Server Secret is getting out, on-chip Networking is more efficient, Facebook publishes Tilera 3X performance per watt vs. Xeon

There is a bunch of news on Facebook publishing results on the Tilera Server.

Facebook study shows Tilera processors are four times more energy efficient

Facebook sides with Tilera in the server architecture debate

Facebook: Tilera chips more energy efficient than x86

What I found as most useful is the PDF of the paper that Facebook published.

Many-Core Key-Value Store
Mateusz Berezecki
Facebook
mateuszb@fb.com
Eitan Frachtenberg
Facebook
etc@fb.com
Mike Paleczny
Facebook
mpal@fb.com
Kenneth Steele
Tilera
ken@tilera.com

We show that the throughput, response time, and power
consumption of a high-core-count processor operating at a low
clock rate and very low power consumption can perform well
when compared to a platform using faster but fewer commodity
cores.
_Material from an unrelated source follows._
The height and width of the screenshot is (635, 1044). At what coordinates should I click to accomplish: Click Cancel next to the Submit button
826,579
Specific measurements are made for a key-value store,
Memcached, using a variety of systems based on three different
processors: the 4-core Intel Xeon L5520, 8-core AMD Opteron
6128 HE, and 64-core Tilera TILEPro64.

Here is the comparison of the Tilera, AMD, and Intel.

image

image

Here is a good tip and reason to think about more than 64 GB of RAM per server for memcache services.
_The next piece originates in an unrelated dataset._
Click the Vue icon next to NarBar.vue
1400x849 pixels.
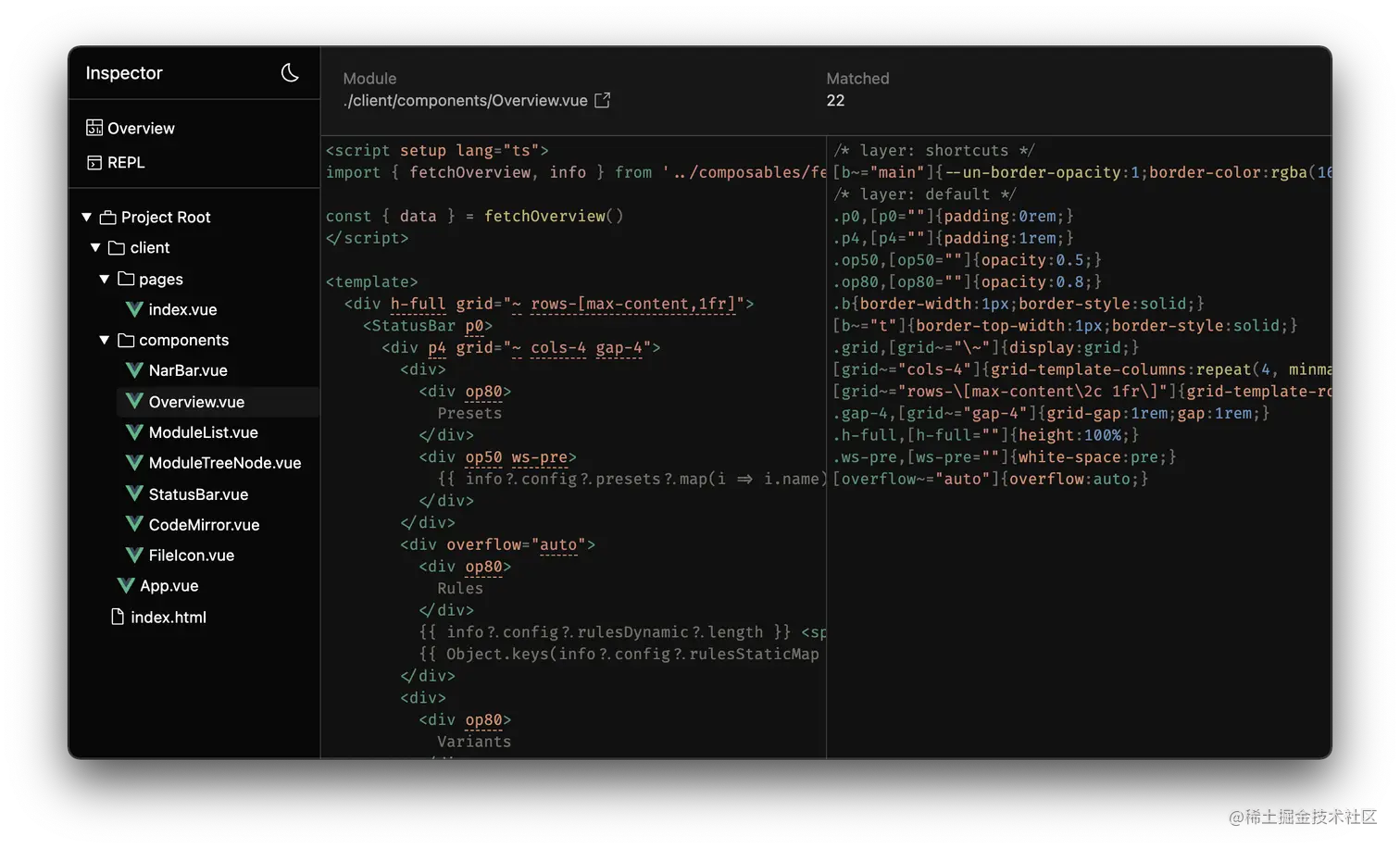pos(134,370)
As a comparison basis, we could populate the x86-based
servers with many more DIMMs (up to a theoretical 384GB
in the Opteron’s case, or twice that if using 16GB DIMMs).
But there are two operational limitations that render this
choice impractical. First, the throughput requirement of the
server grows with the amount of data and can easily exceed
the processor or network interface capacity in a single
commodity server. Second, placing this much data in a single
server is risky: all servers fail eventually, and rebuilding the
KV store for so much data, key by key, is prohibitively
slow. So in practice, we rarely place much more than 64GB
of table data in a single failure domain. (In the S2Q case,
CPUs, RAM, BMC, and NICs are independent at the 32GB
level; motherboard are independent and hot-swappable at the
64GB level; and only the PSU is shared among 128GB worth
of data.)

But, if you want to go beyond 64 GB, here are some numbers for a 256 GB RAM configuration.

image

And Conclusions.

Our experiments show that a tuned version of
Memcached on the 64-core Tilera TILEPro64 can yield at
least 67% higher throughput than low-power x86 servers at
comparable latency. When taking power and node integration
into account as well, a TILEPro64-based S2Q server
with 8 processors handles at least three times as many
transactions per second per Watt as the x86-based servers
with the same memory footprint.

With the server secret of on-chip networking discussed.

The main reasons for this performance are the elimination
or parallelization of serializing bottlenecks using the on-chip
network; and the allocation of different cores to different
functions such as kernel networking stack and application
modules. This technique can be very useful across architectures,
particularly as the number of cores increases. In
our study, the TILEPro64 exhibits near-linear throughput
scaling with the number of cores, up to 48 UDP cores.